Puppet Shows is a collection of thirteen short stories which Frissore called his "babies," which he has written throughout his writing career. The oldest of the stories, "Dinner at Wither Port," was written 20 years ago while Frissore was still in college.

The story is about two brothers who inherited the fictional Wither Port Mental Clinic and are careless with the place and its patients. It tells of an annual honorary dinner held for a State Medical Board representative, in which the two brothers drink, one shoots clinic patients with a tranquilizer gun and the waiters at the dinner dress in ninja suits and speak offensive mock-Chinese.

Like "Dinner at Wither Port," the rest of the stories in the collection don't make much sense, yet they're funny and absurd enough to keep you hooked. Frissore said while some stories just came to him, it took him a while to find a direction for others while trying to limit the story's absurdity.

"It's somewhat surprising that I would have a limit to absurdity based on these stories," Frissore said, "but there is, you know, something of a limit there."

Despite Bradley Sands, author of Sorry I Ruined Your Orgy, calling the short story collection "absurdism at its best," Frissore said he doesn't think of himself as a philosopher. His sense of humor just happens to lend itself to absurdism, he added.
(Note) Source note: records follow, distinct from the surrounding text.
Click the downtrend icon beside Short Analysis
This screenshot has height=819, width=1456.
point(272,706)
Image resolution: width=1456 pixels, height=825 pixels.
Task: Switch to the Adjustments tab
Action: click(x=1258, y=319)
Frissore does however agree with absurdism, the philosophical belief that everything the universe is meaningless and irrational, in a sense.

"It's [the universe] not meaningless but it doesn't necessarily have to have the meaning that everyone kind of sees it as," Frissore said. "But certainly, irrational, I agree with."

A husband, father of two and full-time credentialing specialist at the University of Arizona Health Network, Frissore said his writing career has definitely slowed down. Because most of these stories were written before his children were born, most of the work he put in was in finding a publisher.

"I think every writer would love to be able to do it [be a writer] full-time but there's very few who can make that happen," Frissore said. "I would love to have more time to do it than I do but financially ... I need the nine to five job to kind of balance the writing career."

The book can be found in print for $8.99 and as an eBook for $6.99.